У сестры в коробочке, в ватке хранилось стеклянное яичко из авантюрина, словно бы набитое темно-мандариновыми искрами.
Что уж говорить о маме! У нее было ожерелье-ошейник из тонкой серебряной, скрученной жгутом стружки и другое – в виде золотой шейной косынки на кнопке-застежке.
А у меня волшебностей не было, мне дарили книжки, лошадь-качалку, крепко пахнущую лаком, немецкий кукольный набор, в который входили два близнеца, няня, швабра и ночной горшок, – чудные штучки, но не волшебные; игра «Детский доктор», игра «Юный химик» – все не то. Вообще-то я остро хотела, чтобы у меня был раб, маленький дружелюбный человечек размером с карандаш, который жил бы у меня в кармане и выполнял мои поручения, а я бы кормила его маленькими бутербродиками. Мне говорили, что таких не бывает, но я уже знала, что взрослые привирают. И вообще они сторонятся мира морей, плывучих островов, говорящих птиц или заколдованных людей, а при этом сами же настойчиво дарят книжки, где про все это написано и нарисовано, – посреди Индийского синего океана индийской синей ночью вздувается стеклянная волна, и на этой волне, как на диване с подушками, разлеглась и колышется морская красавица: кокошник как у дамы треф – бисер да хрусталь, – очи до висков, талия, индийские винтовые штаны, а пальцы перебирают струны ви́ны, да-с, вины. Звездочка, примечание: вина – индийский струнный инструмент.
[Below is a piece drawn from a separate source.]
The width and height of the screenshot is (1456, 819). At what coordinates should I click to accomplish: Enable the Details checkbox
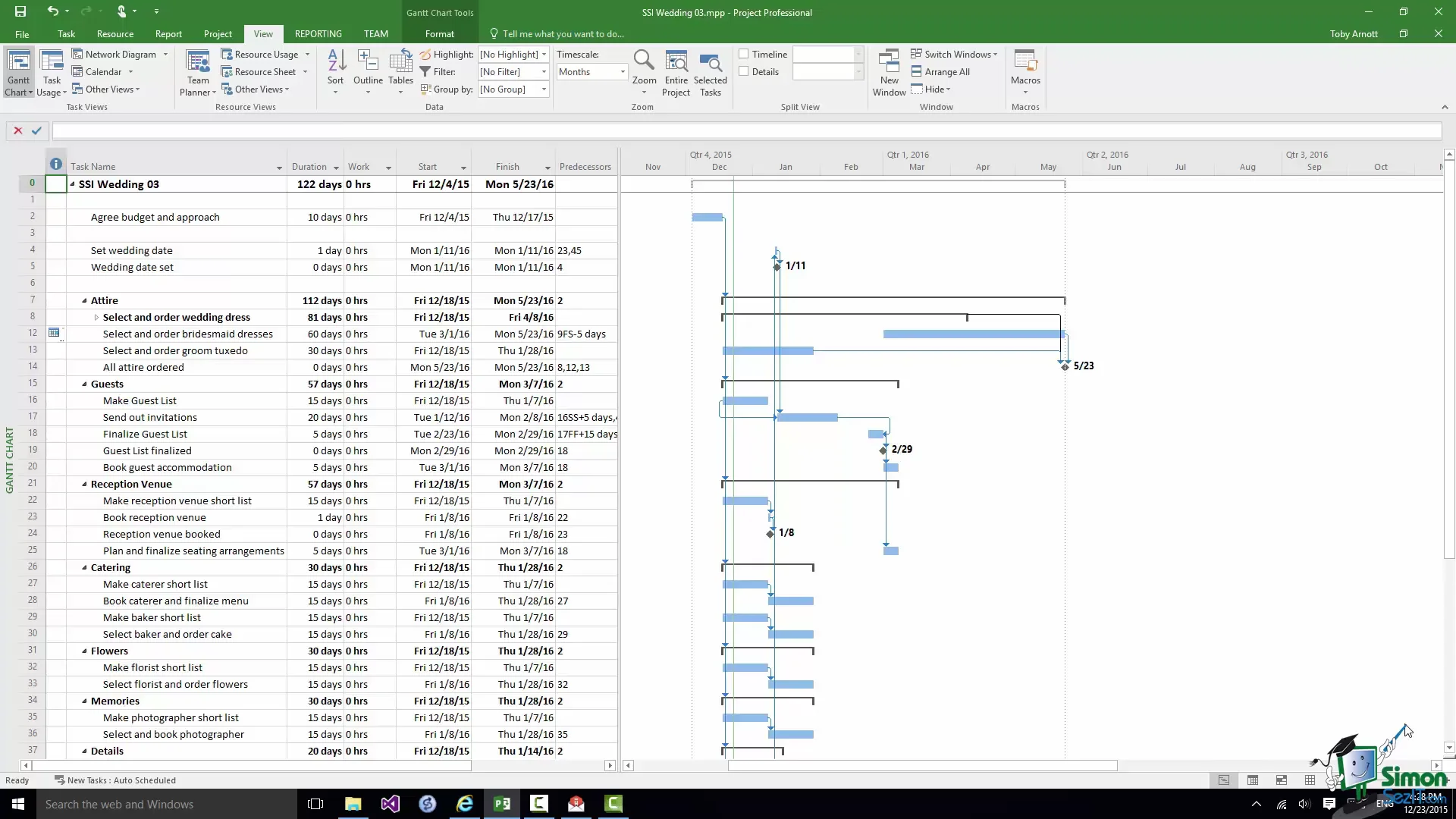[744, 71]
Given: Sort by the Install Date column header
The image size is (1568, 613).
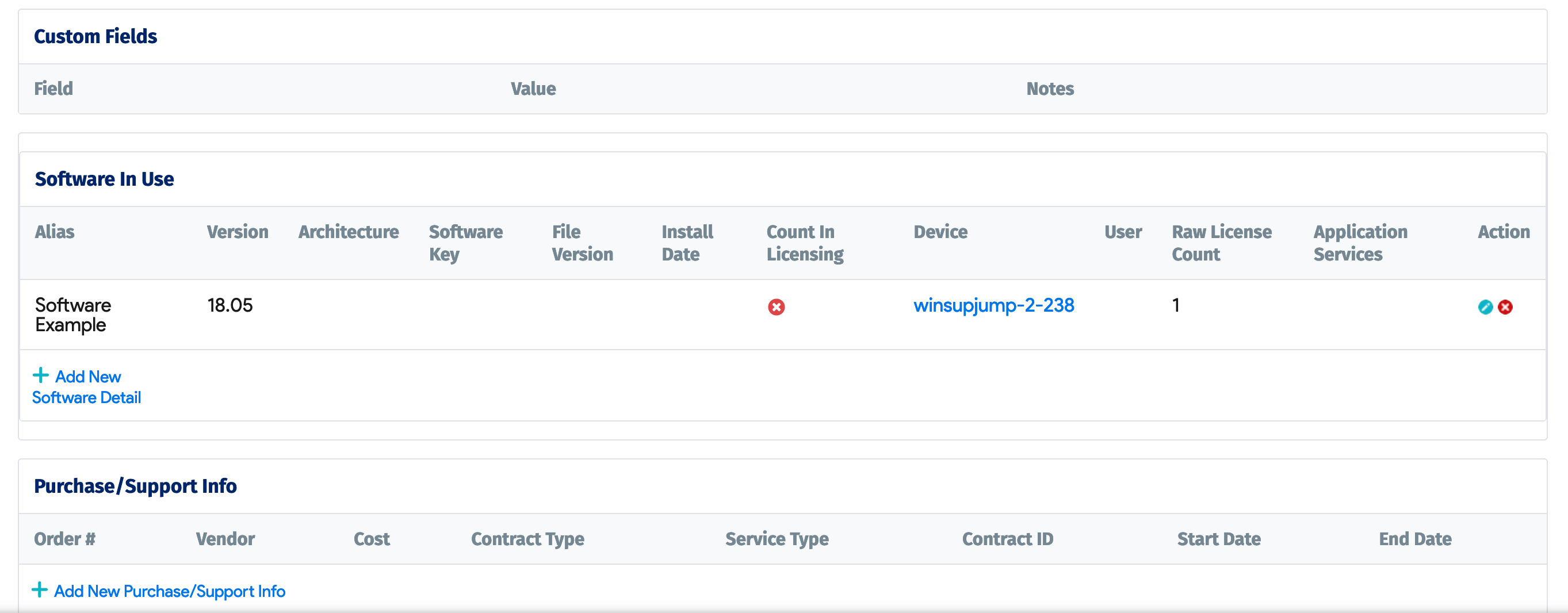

Каждый день спозаранку в морозном и сыром ленинградском мраке раздавался низкий, долгий рев: ы-ы-ы-ы-ы! Сердце сжималось и скручивалось от этого звука. Что это, няня? Няня говорила, что это заводской гудок, что он созывает людей на работу, будит тех, у кого нет будильника, – чтоб поживее пошевеливались, вылезали из теплых кроваток и брели по сугробам, сквозь железный мрак в тусклые цеха, где крутятся и лязгают станки, где стены покрашены зеленой краской, а окна загорожены черными решетками, не убежишь… Надо людям вставать, а что поделаешь, золотко, надо работать, помилуй, Господи, нас грешных! Тяжкий нянин вздох, тоскливый заводской вой – я твердо решила, что ни за что, ни за что не буду рабочим, не буду вставать и идти во тьму, брести в черной толпе, волочить низкие тележки на громыхающих колесиках. Не буду, и все. Не хочу!
В жизни и без того предстояло немало неприятных событий и тяжелых испытаний. Скажем, если упадешь в колодец и птица Симург возьмется вынести тебя на поверхность – а это три дня пути, – надо запасать баранину, чтобы кидать этой птице в пасть каждый раз, что она оборачивается. И когда баранина кончится, придется отрезать и скормить ей кусок собственного бедра, не то птица ослабеет и упадет. Ужас! Я готовила себя к этому сценарию, но дух мой был слаб, и я тихо боялась.
Еще одна вычитанная мной трудность – как отобрать мак от проса, притом что на помощь дружественных муравьев я рассчитывать не могла, потому что не любила их и часто давила сандаликами. Мак был в булочке и набивался в зубы. А просо клевали глупые и неговорящие волнистые попугайчики, голубой и зеленый, жившие у наших знакомых. Хозяин попугайчиков, Игорь Андреевич, сделал на банке надпись:
Просо здесь. Крупа такая.
Лучший корм для попугая.
Если я дотрагивалась пальцем до прутьев клетки, Игорь Андреевич резко кричал: «Не трогай птицу!» Я боялась его. Я понимала, что их он любит, а меня нет. Просо насыпалось в розовую целлулоидную ванночку и всегда было закакано – и голубой попугай какал, и зеленый не отставал. И вот это-то просо надо было отделить от мака.